Tamilnad Mercantile Bank has revised its Marginal Cost of Funds Based Lending Rate (MCLR) upwards by 10 basis points across all tenors. The new rates are effective from July 7, 2026.
Tamilnad Mercantile Bank Revises MCLR Upwards
Tamilnad Mercantile Bank Ltd. has announced a revision in its Marginal Cost of Funds Based Lending Rate (MCLR), increasing it by 10 basis points across all tenors. ## What just happened Effective July 7, 2026, the bank's MCLR will see an increase of 0.10% for all loan tenors, including overnight, one-month, three-month, six-month, and one-year. ## Why this matters This upward revision in MCLR typically means that floating-rate loans linked to these benchmarks will become more expensive for borrowers.

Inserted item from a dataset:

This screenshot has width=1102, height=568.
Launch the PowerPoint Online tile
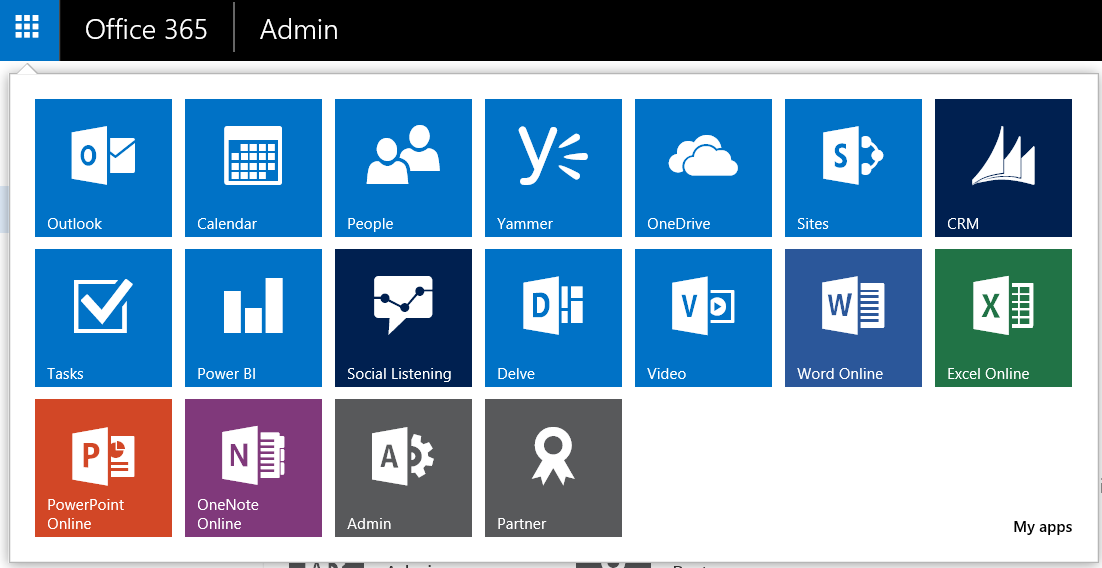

For the bank, it can help protect or improve its Net Interest Margins (NIMs), especially in a rising interest rate environment, by repricing its loan book higher. ## The backstory Tamilnad Mercantile Bank, like other financial institutions, regularly reviews and adjusts its MCLR based on its cost of funds and market conditions. This is a routine part of asset-liability management. ## What changes now Borrowers with loans linked to TMB's MCLR will see their equated monthly installments (EMIs) potentially increase after the effective date of July 7, 2026. The bank's lending yields are expected to marginally improve. ## Risks to watch While the MCLR hike can boost margins, significantly higher borrowing costs could potentially impact loan demand or increase the risk of defaults if borrowers struggle with repayment. ## Peer comparison Banks frequently adjust their MCLR in response to changes in the Reserve Bank of India's policy rates and overall market liquidity. Such revisions are common across the banking sector. ## Context metrics (time-bound) The MCLR increase of 10 basis points is effective from July 7, 2026. ## What to track next Investors should monitor the bank's Net Interest Margins (NIMs) in subsequent quarters and track any changes in loan growth and asset quality for any material impact.